(no title)
wbharding | 2 years ago
We hope it leads dev teams, and AI Assistant builders, to adopt measurement & incentives that promote reused code over newly added code. Especially for those poor teams whose managers think LoC should be a component of performance evaluations (around 1 in 3, according to GH research), the current generation of code assistants make it dangerously easy to hit tab, commit, and seed future tech debt. As Adam Tornhill eloquently put it on Twitter, "the main challenge with AI assisted programming is that it becomes so easy to generate a lot of code that shouldn't have been written in the first place."
That said, our research significance is currently limited in that it does not directly measure what code was AI-authored -- it only charts the correlation between code quality over the last 4 years and the proliferation of AI Assistants. We hope GitHub (or other AI Assistant companies) will consider partnering with us on follow-up research to directly measure code quality differences in code that is "completely AI suggested," "AI suggested with human change," and "written from scratch." We would also like the next iteration of our research to directly measure how bug frequency is changing with AI usage. If anyone has other ideas for what they'd like to see measured, we welcome suggestions! We endeavor to publish a new research paper every ~2 months.
oooyay|2 years ago
imo, this is just replacing one silly measure with another. Code reuse can be powerful within a code base but I've witnessed it cause chaos when it spans code bases. That's to say, it can be both useful and inappropriate/chaotic and the result largely depends on judgement.

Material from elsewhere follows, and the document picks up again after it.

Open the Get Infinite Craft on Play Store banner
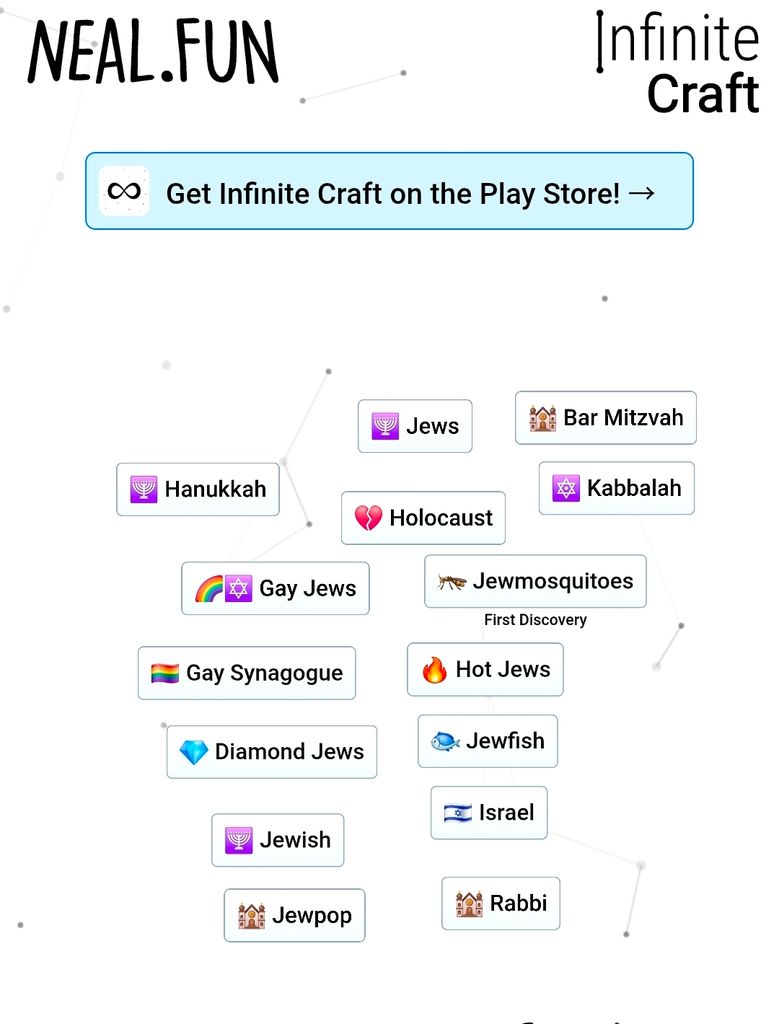Screen dimensions: 779x1024 pos(389,191)
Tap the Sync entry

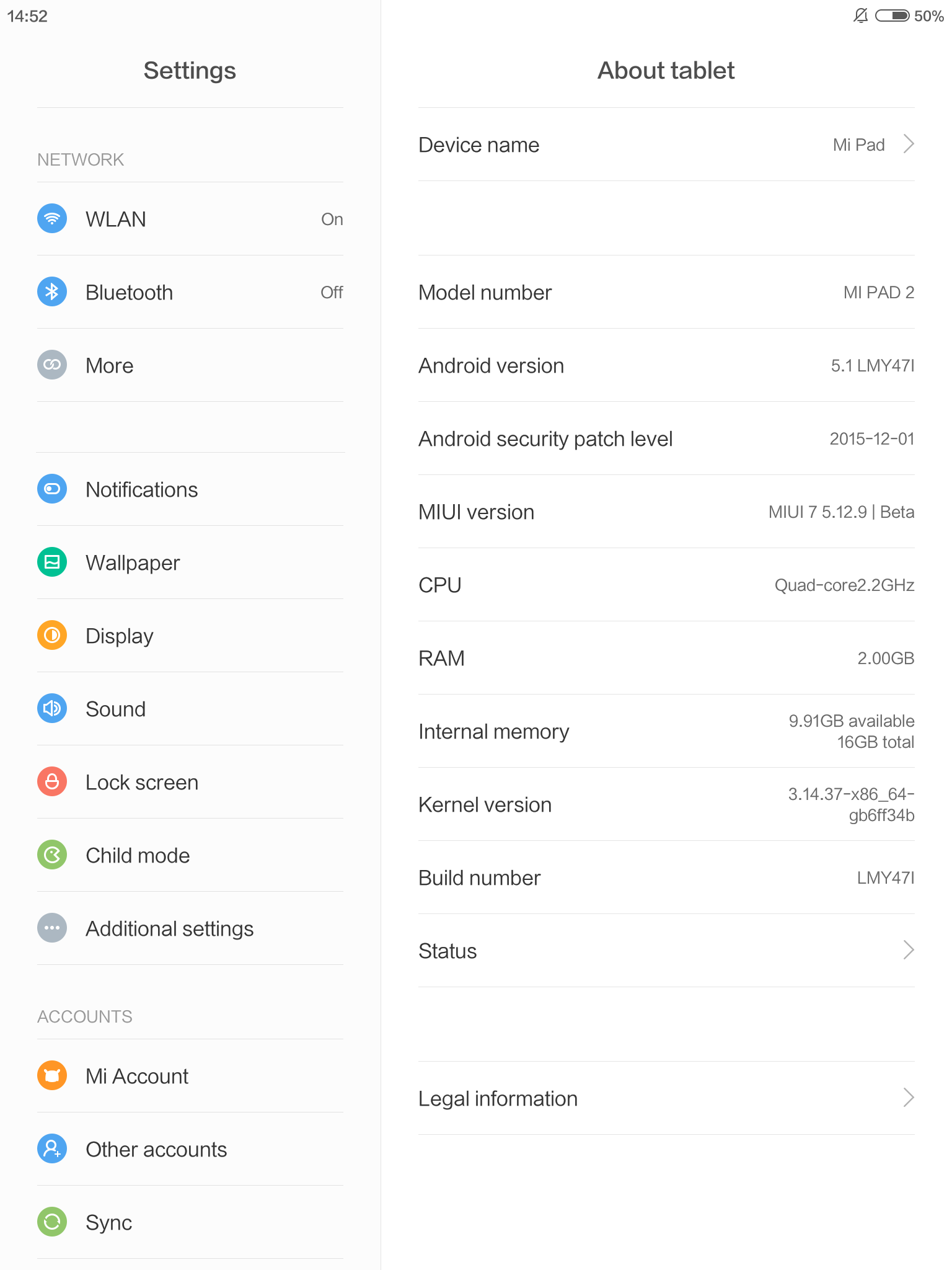coord(190,1222)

I'd rather us start grading developers based on the outcomes of software. For instance, their organizational impact compared to their resource footprint or errors generated by a service that are not derivative of a dependent service/infra. A programmer is responsible for much more than just they code they right; the modern programmer is a purposefully bastardized amalgamation of:
- Quality Engineer / Tester
- Technical Product Manager
- Project Manager
- Programmer
- Performance Engineer
- Infrastructure Engineer
Edit: Not to say anything of your research; I'm glad there are people who care so deeply about code quality. I just think we should be thinking about how to grade a bit differently.
zemo|2 years ago
> Not to say anything of your research
The second statement isn't true just because you want it to be true. The first statement renders it untrue.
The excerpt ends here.